Other New Hampshire voters shared similar concerns, citing guns as the only red flag in Sanders’ otherwise progressive record.
At a campaign stop in Portsmouth over the weekend, Sanders pushed back against this sentiment, telling ThinkProgress: “You’re looking at a senator who voted to ban certain types of assault weapons. You’re looking at a senator who voted for instant background checks and wants to strengthen that, and who voted to do away with the so-called gun show loophole.”
Yet Sanders also cast a vote against the Brady Bill, legislation that instituted federal background checks and a five-day waiting period for gun purchases. He said at the time that states should be able to set their own waiting periods. Then, in 2007, he voted for a bill to prohibit foreign or United Nations aid to be used for gun control. In 2009, he voted to allow firearms in checked bags on Amtrak trains. His most controversial vote was cast in 2005, in favor of an NRA-backed bill to prevent victims of gun violence from being able to sue gun manufacturers for negligence.
Sanders told ThinkProgress that his background representing a gun-loving, rural state would help him reach across the political divide and break the current gridlock on the issue.
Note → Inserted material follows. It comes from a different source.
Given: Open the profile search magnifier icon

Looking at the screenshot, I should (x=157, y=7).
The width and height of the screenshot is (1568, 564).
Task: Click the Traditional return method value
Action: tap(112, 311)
“I come from a state that has virtually no gun control. But we in Vermont know that guns mean something very different in cities and states all over this country than they mean in Vermont,” he said. “Coming from a state where guns are mostly used for hunting, I’m someone who can bring people together for commonsense gun control legislation. You know, there are some who want no gun control at all, and some who want to take away every gun in America. We can scream and yell at each other, but I don’t think that’s going to solve the problem.”
Sanders added that he’s “prepared to do everything” he can on the issue if elected president. But those attending his events remained skeptical, even as they cheered his stump speeches about taking on Wall Street and expanding access to health care and higher education.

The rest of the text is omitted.